#### DIRECTIONS
In the thread on a homogeneous differential equation below, list each constant that Answer 1 introduces for its partial fraction decomposition, along with the value it assigns.

#### DOCUMENT PASSAGE
Stuck at Homogeneos Differential Equation example

Question

I'm stuck on a problem: $$(x^2 + y^2)\,dy + 2y^2\, dx = 0$$

Here is the part I've solved so far:

Can you help me with the rest?

Answer 1

With constants $A$, $B$ and $C$ let $$\frac{u^2+1}{u(u^2+2u+1)}=\frac{A}{u}+\frac{B}{u+1}+\frac{C}{(u+1)^2}$$ so $A=1$, $B=0$ and $C=-2$ $$\frac{u^2+1}{u(u^2+2u+1)}=\frac{1}{u}+\frac{-2}{(u+1)^2}$$ and $$-\int\frac{1}{u}+\frac{-2}{(u+1)^2}=\int\frac{1}{x}dx$$ $$-\ln u-2\frac{1}{u+1}=\ln x+C$$ after simplify, the general solution is $$\color{blue}{\boxed{\ln y+\frac{2x}{x+y}=C}}$$

Answer 2

Hint: the rest part of the integral is $$\\ \int { \frac { { u }^{ 2 }+2u+1-2u }{ u{ \left( u+1 \right) }^{ 2 } } du } =\int { \frac { { \left( u+1 \right) }^{ 2 }-2u }{ u{ \left( u+1 \right) }^{ 2 } } du= } \int { \frac { du }{ u } -2\int { \frac { du }{ { \left( u+1 \right) }^{ 2 } } } } =\\ =\int { \frac { du }{ u } -2\int { \frac { d\left( u+1 \right) }{ { \left( u+1 \right) }^{ 2 } } } } =\ln { u+\frac { 2 }{ u+1 } } $$

[Position data for words and items]
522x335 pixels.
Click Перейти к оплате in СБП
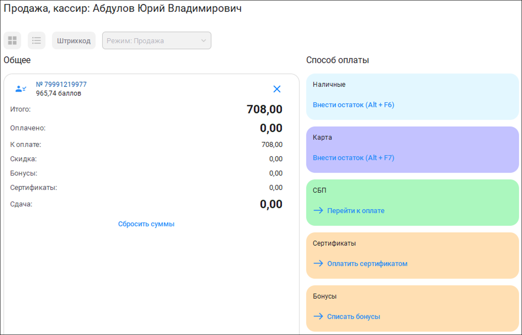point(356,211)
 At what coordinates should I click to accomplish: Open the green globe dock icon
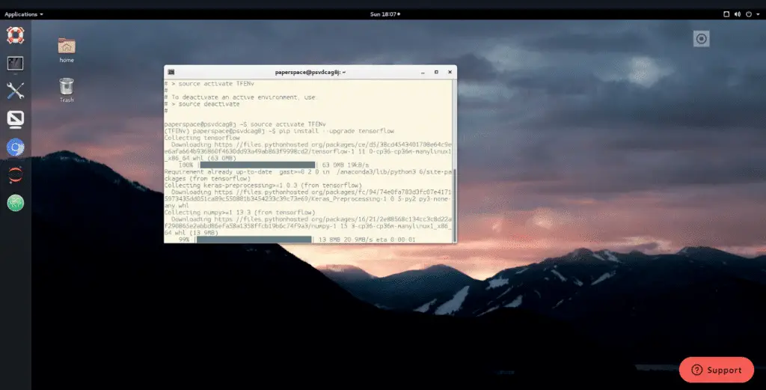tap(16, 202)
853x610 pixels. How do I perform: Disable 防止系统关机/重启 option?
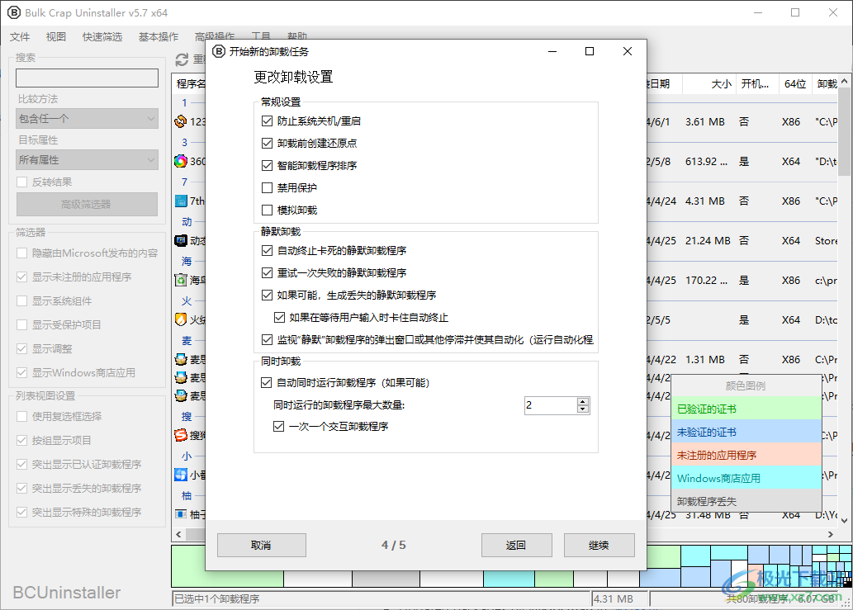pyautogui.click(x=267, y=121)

#### RESULT FOR THIS TASK
A = 1
B = 0
C = -2